そのエピソードから話題は「声出しの重要性」に移ります。元木ヘッドコーチが解説者時代に度々訪れたホークスの練習場での出来事について話されていました。2011年前後の話です。当時のホークスは野球界を牽引していました。打者では内川選手や松田選手が牽引。投げてはエースの摂津や抑えのサファテが活躍していた時代です。練習場で松田選手を中心に、選手からよく声が出ていたのを見て、チームが何故強いか理解できたというのです。元木ヘッドコーチは集中していないと、あそこまで練習から声は出ないといいます。本人が現役時代は、「声出し」の重要性は理解していなかったそうです。むしろプロ野球なんだから、いまさら学生の部活のような声出しなんか関係ないと思っていたそうです。聞き手の解説者の藤本さんも、現役時代は同じ考えだったと話されていました。現役を引退した2人が、声出しの重要性について語っている点がとても興味深かったです。

 

横浜F・マリノスも声がよく出る

私が応援している、Jリーグ横浜F・マリノスも練習でも試合でもよく声が出ています。
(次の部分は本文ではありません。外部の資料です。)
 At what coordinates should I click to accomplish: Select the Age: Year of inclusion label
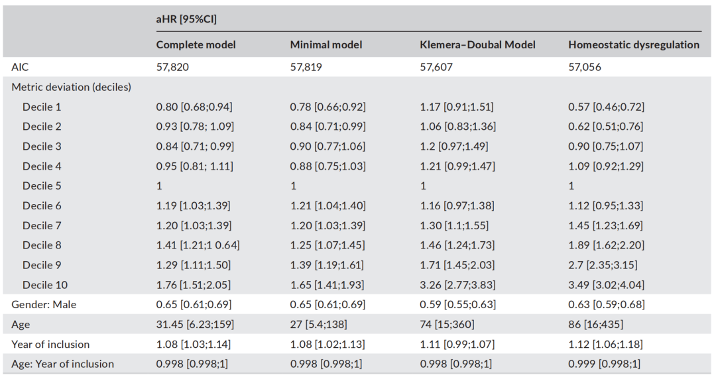(x=62, y=364)
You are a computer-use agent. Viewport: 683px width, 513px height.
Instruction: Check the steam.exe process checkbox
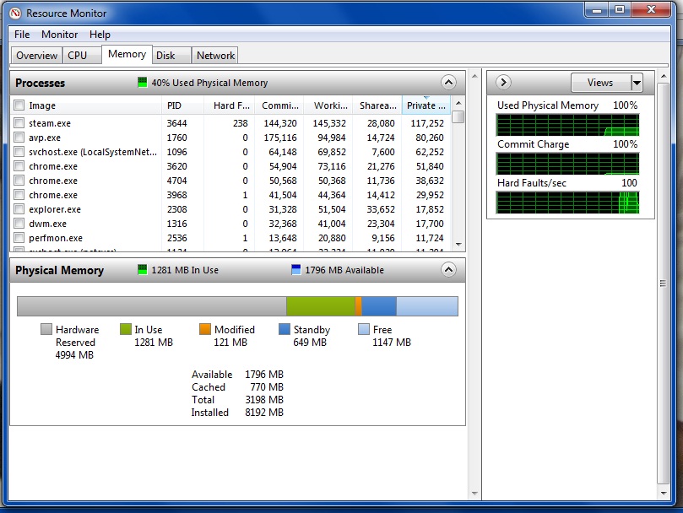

コロナで無観客の試合をDAZNで見るようになってから、余計にそのように感じます。しかし、声が出るようになったのは優勝した前年ぐらいからです。それまでは、割とおとなしい雰囲気でした。

 

職場も同じ

声出しが大切なのは、我々の職場も同じです。普段から声かけできていない職場はミスやトラブルが多くなりがちです。声がけはお互いを承認する第一歩です。結構、初歩的なことができている、できていないを見るだけで職場やチームの状態は測れるものです。家庭も一緒ですね。